You once jokingly suggested that we try to write a poem together using only words and phrases that are heard at education conferences or found in those official documents in which state standards are compiled. (I don’t think it would be possible.) Perhaps another exercise that we might try would be to guess the probable reaction of a good clear-sighted poet such as William Carlos Williams or a plainspoken poet such as Robert Frost or, for that matter, W. H. Auden, who was so insightful when it came to matters of banality established as official language of the state, if they were alive today and could reflect upon the language being used, and propagated to our teachers, by so many of the experts who are being paid to raise the literacy levels of the nation.

All the “aint’s” and “don’t nobody tell mes” and the pile-ups of “ands” and “buts” that Dobie used to use when he first came to you, and still uses when he’s so inclined, do less damage to the English language than the kind of high-flown terminology your “meta-lady” tried to throw at you and which you had the good sense to reject.

Most teachers never talk to me this way once they escape these workshops and convention sessions and get back into their classrooms. If I’m visiting a school and ask a question to the teachers, for example, about textbooks or a reading method, most would feel embarrassed to reply, “I’m utilizing this 
. . .” or “implementing that…. ” They use a normal word like “use” or “do” or “try.” There are, it seems, two languages of public education. One of them is what I would call “expert talk” or “conference talk,” and one is normal English. Some teachers learn to be adept at “conference talk” in order to protect themselves in public situations where they do not seem to think that their real voices will be heard and treated with respect. It always seems a diminution of themselves.

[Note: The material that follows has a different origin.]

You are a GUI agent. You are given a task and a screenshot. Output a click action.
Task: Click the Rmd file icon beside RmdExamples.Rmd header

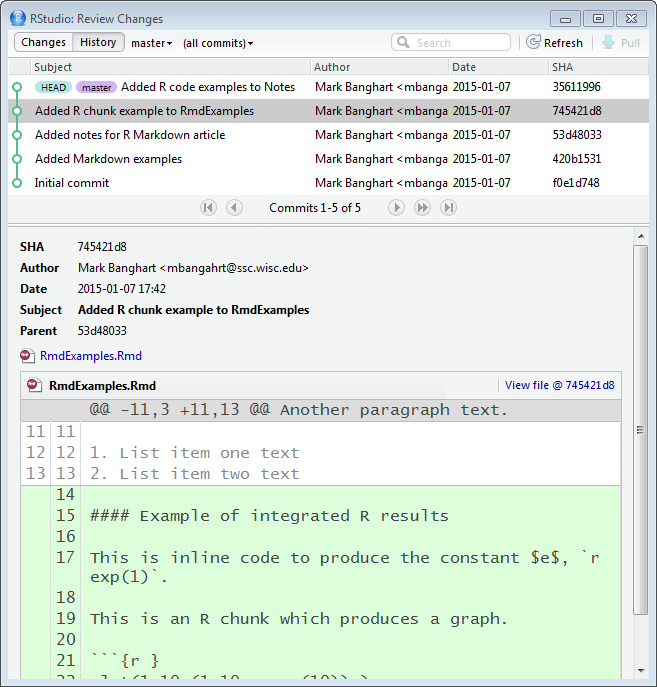[x=35, y=385]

I’m not surprised that you have never let yourself be caught up in these ways of talking about education. You’re fortunate, in more than one sense, that you came to public education from a literary background and had been immersed in the humanities and in a love of language in your high school years and, after that, in college. Not many teachers have been reading authors like Paul Goodman or the poetry of Yeats and Rilke since they were teenagers. I think this may have helped to immunize you against putting up with inauthentic words.

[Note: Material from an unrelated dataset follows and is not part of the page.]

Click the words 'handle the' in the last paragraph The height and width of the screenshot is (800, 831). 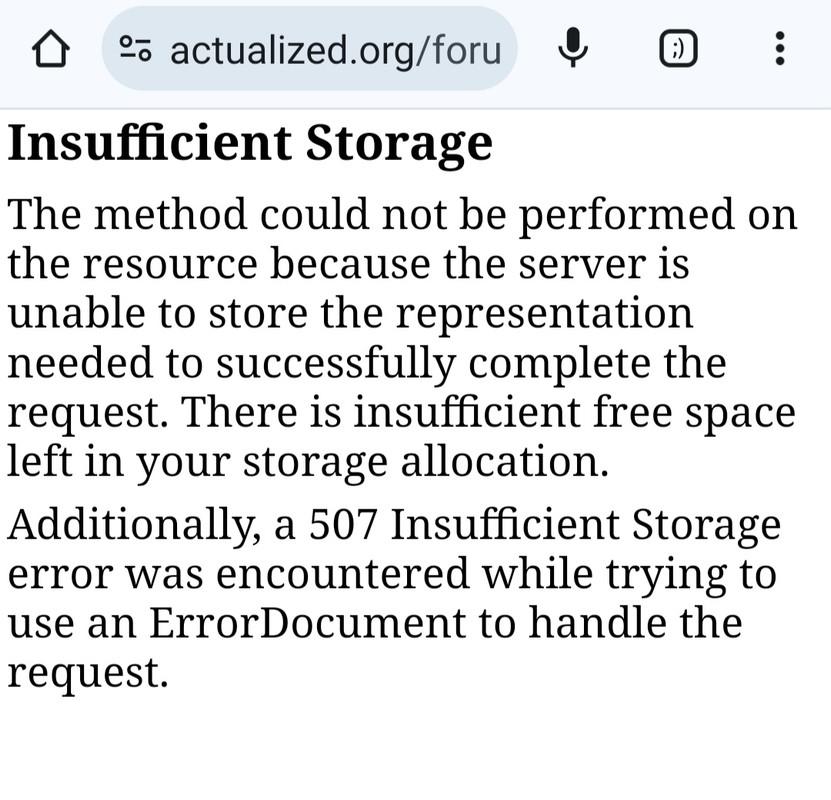[x=635, y=623]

But even teachers who do not have literary backgrounds like your own, but who are thoughtful and well-educated people, with a normal sense of critical intelligence, instinctively reject these hyper-terminologies even if they use them when they must in order to defend their status as “professionals.” And, of course, the seasoned veterans like Mr. Bedrock and Ms. Dukes have been teaching long enough to know how frequently the jargon and the “meta-phrases” of one decade disappear before the next round of official verbiage appears.

If we want to teach our children to take pride in their own voices, I think that teachers need to fight hard to take pride in their own voices too. The jargon factory in education is a very busy place and it will doubtless keep on churning out new words and phrases that are no less cumbersome, or lacking in substantial meaning, than the ones in use today. To use one of those lovely words your former student liked, we need to encourage future teachers not to be bamboozled. Reject the clankety vocabularies. Defend the freshness of your voice. Defend its authenticity.